Wenn das Niederstwertprinzip zum Fallstrick wird
Stellen Sie sich vor, Sie haben Ihr Traumhaus gefunden, der Preis stimmt für Sie und Sie können die nötigen 20 % Eigenkapital aufbringen. Doch dann kommt Ihr Kreditgeber und sagt Ihnen nicht 80, sondern 70 % des Kaufpreises zu. Wie kann das sein?
Eine Immobilie – zwei Werte
Es gibt verschiedene Arten der Immobilienbewertung. Zu den wichtigsten gehören der Kaufpreis (oder Verkaufswert) und der Verkehrswert (oder Marktwert).
Der Kaufpreis ist der effektiv ausgehandelte Preis, den der Käufer dem Verkäufer bezahlt.
Der Verkehrswert hingegen ist jener Preis, der beim Verkauf einer Immobilie gemäss Expertenschätzung bei normalen Marktverhältnissen erzielt werden könnte. Er ist also ein reiner Schätzwert und beruht auf mehr oder weniger objektiven Kriterien.
Banken, Versicherungen, Anlagestiftungen und Pensionskassen nehmen immer ihre eigene Verkehrswertschätzung vor, wenn sie eine Hypothek vergeben.
Niederstwertprinzip: der tiefere Wert gilt als Belehnungswert
Im Idealfall stimmen Verkaufswert und Verkehrswert überein. Aber das tun sie nicht immer. Doch auf welchem Wert stützt der Kreditgeber dann die Berechnung der Finanzierung?
Jetzt kommt das Niederstwertprinzip ins Spiel: Es besagt, dass der tiefere Wert von beiden als Belehnungswert gilt – mit entsprechenden Auswirkungen auf den erforderlichen Eigenmittel-Anteil.
Das Niederstwertprinzip greift also in folgenden zwei Szenarien:
- Verkehrswert liegt über dem Kaufpreis → Eigenkapital-Anteil bleibt bei 20 %
- Verkehrswert liegt unter dem Kaufpreis → Eigenkapital-Anteil wird grösser
Niederstwertprinzip: die verschiedenen Szenarien.
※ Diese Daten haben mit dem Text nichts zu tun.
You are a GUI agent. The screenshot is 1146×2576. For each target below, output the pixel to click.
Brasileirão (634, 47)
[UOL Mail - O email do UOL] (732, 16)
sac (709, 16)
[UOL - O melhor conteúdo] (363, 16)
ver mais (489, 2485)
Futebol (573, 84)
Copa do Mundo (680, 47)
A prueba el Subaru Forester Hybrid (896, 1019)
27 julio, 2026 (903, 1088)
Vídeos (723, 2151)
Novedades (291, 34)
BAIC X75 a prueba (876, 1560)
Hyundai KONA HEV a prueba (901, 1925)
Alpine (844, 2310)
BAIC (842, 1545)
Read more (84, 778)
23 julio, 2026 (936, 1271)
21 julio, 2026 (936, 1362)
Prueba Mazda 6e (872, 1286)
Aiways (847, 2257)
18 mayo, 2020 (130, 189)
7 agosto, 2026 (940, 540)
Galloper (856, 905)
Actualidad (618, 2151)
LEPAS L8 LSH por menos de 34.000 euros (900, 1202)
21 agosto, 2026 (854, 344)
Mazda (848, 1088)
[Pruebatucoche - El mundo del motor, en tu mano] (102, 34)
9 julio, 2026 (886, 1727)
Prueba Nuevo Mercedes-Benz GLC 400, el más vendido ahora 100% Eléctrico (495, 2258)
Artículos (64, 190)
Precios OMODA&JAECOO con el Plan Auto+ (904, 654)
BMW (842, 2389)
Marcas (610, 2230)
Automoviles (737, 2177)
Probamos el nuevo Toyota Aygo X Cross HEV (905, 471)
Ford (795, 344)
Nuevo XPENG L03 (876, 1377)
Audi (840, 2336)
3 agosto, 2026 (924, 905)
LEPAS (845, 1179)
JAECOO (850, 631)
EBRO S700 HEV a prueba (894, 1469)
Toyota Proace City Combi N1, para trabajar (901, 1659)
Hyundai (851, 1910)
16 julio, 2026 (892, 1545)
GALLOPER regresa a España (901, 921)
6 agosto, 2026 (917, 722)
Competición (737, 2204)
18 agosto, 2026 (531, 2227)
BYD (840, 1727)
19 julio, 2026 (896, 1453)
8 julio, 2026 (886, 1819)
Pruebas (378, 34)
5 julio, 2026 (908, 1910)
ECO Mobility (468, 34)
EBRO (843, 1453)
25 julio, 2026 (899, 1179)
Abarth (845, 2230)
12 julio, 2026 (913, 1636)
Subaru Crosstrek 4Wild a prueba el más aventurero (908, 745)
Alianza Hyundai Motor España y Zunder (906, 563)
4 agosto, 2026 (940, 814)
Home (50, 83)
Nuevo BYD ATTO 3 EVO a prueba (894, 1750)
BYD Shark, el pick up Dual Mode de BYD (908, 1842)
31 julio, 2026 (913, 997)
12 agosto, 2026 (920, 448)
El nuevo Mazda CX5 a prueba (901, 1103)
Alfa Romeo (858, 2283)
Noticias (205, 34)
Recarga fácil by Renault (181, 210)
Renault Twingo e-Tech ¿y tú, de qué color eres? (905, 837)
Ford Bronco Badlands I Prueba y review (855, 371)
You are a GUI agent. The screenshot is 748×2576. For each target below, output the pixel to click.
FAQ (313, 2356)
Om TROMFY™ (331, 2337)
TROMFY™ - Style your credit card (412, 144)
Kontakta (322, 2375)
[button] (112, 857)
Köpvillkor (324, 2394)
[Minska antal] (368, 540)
Schauen wir uns diese noch genauer an.
Verkehrswert liegt über dem Kaufpreis – das Normal-Szenario
Wenn der Kreditgeber Ihre Wunschimmobilie höher bewertet als der Verkäufer, ist für Sie alles im Butter: Als Belehnungswert gilt dann der zu zahlende Kaufpreis und der effektive Eigenkapital-Anteil beträgt 20 % des Kaufpreises.
Verkaufswert | CHF 1´000´000.00 |
Verkehrswert gemäss Kreditgeberschätzung | CHF 1´100´000.00 |
Maximale Hypothek (80 % von 1´100´000.00) |
CHF 880´000.00 |
Mindest-Eigenkapitalanteil (1´000´000.00 – 800´000.00) |
CHF 200´000.00 |
Verkehrswert liegt unter dem Kaufpreis – das Aufpreis-Szenario
Häufiger als das Schnäppchen-Szenario tritt das Gegenteil ein: Seit Jahren steigen in der Schweiz die Immobilienpreise, so dass diese die Verkehrswertschätzung der Kreditgeber oft übersteigen. Vor allem bei Luxusimmobilien liegt der Schätzwert oft unter dem effektiven Verkaufspreis.
Das Niederstwertprinzip kann dann den Traum vom Eigenheim platzen lassen. Denn wenn die Banken, Versicherungen, Anlagestiftungen und Pensionskassen nicht 80 % des zu zahlenden Preises, sondern nur 80 % des (tieferen) Verkehrswertes finanziert, muss der Käufer die Lücke mit zusätzlichem Eigenkapital füllen. Und das ist nicht immer griffbereit.
Verkaufswert | CHF 1´000´000.00 |
Verkehrswert gemäss Kreditgeberschätzung | CHF 900´000.00 |
Maximale Hypothek (80 % von 900´000.00) |
CHF 720´000.00 |
Minimaler Eigenkapitalanteil (1´000´000.00 – 720´000.00) |
CHF 280´000.00 |
In diesem Beispiel liegt der minimale Eigenkapitalanteil effektiv bei 28 %.
Jeder Anbieter schätzt anders – vergleichen lohnt sich!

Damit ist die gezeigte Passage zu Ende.